OREANDA-NEWS. Fitch Ratings has assigned an 'AA+' rating to the following Eastern Municipal Water District, California (district) debt:

--Approximately $131 million subordinate lien water and sewer revenue bonds series 2016B to be issued by the Eastern Municipal Water District Financing Authority (authority).

The bonds are scheduled to sell via negotiation on or about Aug. 24, 2016. The proceeds will be used to refund the district's outstanding 2008H revenue certificates of participation (COPs) for debt service savings and to pay cost of issuance.

In addition, Fitch takes the following rating actions on debt issued by the district and authority:

--$233.9 million senior water and sewer revenue bonds, COPs and associated bank bonds upgraded to 'AAA' from 'AA+';

--$104.6 million senior water and sewer revenue bonds, series 2012A and 2013A (SIFMA bonds) long-term rating upgraded to 'AAA' from 'AA+', short-term rating affirmed at 'F1+';

--$477.7 million subordinate water and sewer revenue bonds and associated bank bonds upgraded to 'AA+' from 'AA';

--$34.5 million Western Riverside Water and Wastewater Financing Authority revenue bonds (Eastern Municipal Water District improvement district general obligation (GO) bond financing) upgraded to 'AA+' from 'AA'.

The Rating Outlook is Stable.


The outstanding senior revenue bonds and COPs are payable from a first lien on net water and sewer revenues, including rate stabilization fund transfers and connection fee revenues. The subordinate bonds are payable from a second lien on net revenues.

The GO bonds are payable from net system revenues after payment of all revenue bonds (senior and subordinate lien) and COPs, from available reserves and from ad valorem property taxes.

_Work to do_
- 1) Answer these questions about the water district rating notice:
(a) What rating did Fitch assign to the series 2016B subordinate lien bonds?
(b) On or about what date are those bonds scheduled to sell?
(c) What is the Rating Outlook?
- 2) Identify every line of the entries that contains the word "dropdown". Case counts, so match only that exact capitalization.
The entries that follow are unrelated to the water district rating notice.

[Entries from a pointing dataset]
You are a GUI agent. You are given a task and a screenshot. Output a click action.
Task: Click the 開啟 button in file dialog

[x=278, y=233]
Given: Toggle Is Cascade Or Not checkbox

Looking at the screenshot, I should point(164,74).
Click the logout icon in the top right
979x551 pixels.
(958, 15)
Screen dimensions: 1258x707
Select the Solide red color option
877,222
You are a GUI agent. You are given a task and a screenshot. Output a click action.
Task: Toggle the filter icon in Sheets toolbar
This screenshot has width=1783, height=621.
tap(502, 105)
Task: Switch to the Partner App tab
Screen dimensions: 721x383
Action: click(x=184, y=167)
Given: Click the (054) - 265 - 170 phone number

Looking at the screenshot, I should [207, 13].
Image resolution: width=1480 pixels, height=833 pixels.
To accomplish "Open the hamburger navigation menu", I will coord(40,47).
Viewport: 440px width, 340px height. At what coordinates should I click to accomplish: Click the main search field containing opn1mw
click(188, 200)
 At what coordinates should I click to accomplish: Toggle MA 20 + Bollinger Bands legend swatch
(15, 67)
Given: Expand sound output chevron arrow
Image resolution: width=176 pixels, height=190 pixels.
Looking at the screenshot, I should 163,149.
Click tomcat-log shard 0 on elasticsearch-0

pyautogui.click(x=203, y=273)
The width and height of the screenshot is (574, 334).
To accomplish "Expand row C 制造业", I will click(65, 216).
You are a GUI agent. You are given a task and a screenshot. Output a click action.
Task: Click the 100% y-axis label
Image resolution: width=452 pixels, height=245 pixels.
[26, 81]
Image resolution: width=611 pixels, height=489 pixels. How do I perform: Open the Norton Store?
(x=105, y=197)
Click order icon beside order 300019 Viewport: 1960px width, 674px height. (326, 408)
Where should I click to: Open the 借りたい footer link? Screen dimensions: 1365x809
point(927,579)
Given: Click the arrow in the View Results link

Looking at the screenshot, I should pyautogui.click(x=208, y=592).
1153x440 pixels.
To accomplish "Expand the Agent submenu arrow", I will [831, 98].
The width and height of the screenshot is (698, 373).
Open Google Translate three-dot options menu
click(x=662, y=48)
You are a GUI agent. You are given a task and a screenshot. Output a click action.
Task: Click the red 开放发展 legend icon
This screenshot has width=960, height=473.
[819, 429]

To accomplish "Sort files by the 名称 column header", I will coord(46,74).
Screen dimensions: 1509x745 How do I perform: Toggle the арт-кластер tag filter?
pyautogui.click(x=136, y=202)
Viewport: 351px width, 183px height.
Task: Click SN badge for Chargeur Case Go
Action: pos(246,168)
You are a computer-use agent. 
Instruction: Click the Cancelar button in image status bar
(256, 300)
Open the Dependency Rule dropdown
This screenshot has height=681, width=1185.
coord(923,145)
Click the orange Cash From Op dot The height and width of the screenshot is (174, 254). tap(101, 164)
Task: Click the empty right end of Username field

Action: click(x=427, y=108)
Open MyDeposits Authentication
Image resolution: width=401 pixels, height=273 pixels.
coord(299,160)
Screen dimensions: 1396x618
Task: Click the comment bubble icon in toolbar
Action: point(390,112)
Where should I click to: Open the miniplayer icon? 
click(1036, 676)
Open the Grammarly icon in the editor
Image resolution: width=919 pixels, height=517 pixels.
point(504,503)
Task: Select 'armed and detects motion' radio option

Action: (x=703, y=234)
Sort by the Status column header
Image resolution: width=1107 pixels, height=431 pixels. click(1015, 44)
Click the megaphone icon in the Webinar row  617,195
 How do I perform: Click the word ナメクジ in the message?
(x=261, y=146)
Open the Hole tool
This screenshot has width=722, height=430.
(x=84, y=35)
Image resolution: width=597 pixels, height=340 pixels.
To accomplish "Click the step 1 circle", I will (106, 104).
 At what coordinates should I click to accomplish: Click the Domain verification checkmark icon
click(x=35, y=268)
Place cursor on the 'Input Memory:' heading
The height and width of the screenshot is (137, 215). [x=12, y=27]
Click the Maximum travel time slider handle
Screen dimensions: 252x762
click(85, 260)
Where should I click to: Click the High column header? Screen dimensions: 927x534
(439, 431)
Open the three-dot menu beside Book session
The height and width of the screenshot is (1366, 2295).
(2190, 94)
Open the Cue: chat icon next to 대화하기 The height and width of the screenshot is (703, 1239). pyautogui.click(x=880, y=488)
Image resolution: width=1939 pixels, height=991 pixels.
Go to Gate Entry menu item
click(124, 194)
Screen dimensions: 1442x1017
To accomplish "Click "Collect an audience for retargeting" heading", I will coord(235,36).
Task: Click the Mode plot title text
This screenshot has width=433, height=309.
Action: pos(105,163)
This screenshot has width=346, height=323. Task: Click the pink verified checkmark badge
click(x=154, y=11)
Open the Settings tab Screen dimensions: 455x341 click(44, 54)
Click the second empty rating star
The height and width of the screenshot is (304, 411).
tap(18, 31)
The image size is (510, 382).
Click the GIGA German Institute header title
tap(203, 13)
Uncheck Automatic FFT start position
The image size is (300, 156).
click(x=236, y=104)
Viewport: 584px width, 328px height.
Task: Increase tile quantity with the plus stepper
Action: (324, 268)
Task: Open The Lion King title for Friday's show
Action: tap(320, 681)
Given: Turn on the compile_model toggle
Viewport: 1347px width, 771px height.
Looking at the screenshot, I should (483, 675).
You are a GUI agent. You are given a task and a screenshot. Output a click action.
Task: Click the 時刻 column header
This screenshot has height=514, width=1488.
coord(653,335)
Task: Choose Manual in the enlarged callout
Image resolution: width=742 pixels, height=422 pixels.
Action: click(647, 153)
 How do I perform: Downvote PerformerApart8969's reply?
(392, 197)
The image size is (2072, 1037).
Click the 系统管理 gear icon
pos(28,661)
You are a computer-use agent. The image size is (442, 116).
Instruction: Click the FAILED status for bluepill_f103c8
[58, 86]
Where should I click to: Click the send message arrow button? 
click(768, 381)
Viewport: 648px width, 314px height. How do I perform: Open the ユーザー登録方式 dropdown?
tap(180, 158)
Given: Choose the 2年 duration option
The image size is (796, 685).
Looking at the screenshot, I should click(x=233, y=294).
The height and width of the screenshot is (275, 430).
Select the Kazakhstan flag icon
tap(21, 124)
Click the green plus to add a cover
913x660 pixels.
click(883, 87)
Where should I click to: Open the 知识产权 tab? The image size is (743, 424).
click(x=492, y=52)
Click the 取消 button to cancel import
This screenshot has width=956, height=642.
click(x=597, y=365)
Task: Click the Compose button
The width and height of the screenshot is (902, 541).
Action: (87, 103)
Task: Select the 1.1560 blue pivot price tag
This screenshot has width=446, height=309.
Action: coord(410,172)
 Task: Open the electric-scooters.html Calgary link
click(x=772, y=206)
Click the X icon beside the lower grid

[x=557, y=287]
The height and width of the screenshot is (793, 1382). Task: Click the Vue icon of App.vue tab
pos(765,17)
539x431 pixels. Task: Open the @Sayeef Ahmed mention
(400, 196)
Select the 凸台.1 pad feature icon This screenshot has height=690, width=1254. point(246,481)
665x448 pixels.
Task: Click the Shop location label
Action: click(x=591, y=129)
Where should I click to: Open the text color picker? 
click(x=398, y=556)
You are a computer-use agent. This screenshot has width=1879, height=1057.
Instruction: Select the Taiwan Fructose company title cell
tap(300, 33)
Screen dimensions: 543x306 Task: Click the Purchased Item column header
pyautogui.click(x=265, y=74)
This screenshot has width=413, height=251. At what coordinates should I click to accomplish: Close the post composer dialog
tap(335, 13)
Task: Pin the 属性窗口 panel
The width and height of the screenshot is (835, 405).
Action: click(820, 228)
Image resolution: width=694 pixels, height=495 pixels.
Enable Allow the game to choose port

_Task solutions_
- 1)
(a) 'AA+'
(b) Aug. 24, 2016
(c) Stable

- 2)
Open the Dependency Rule dropdown
Viewport: 648px width, 314px height. How do I perform: Open the ユーザー登録方式 dropdown?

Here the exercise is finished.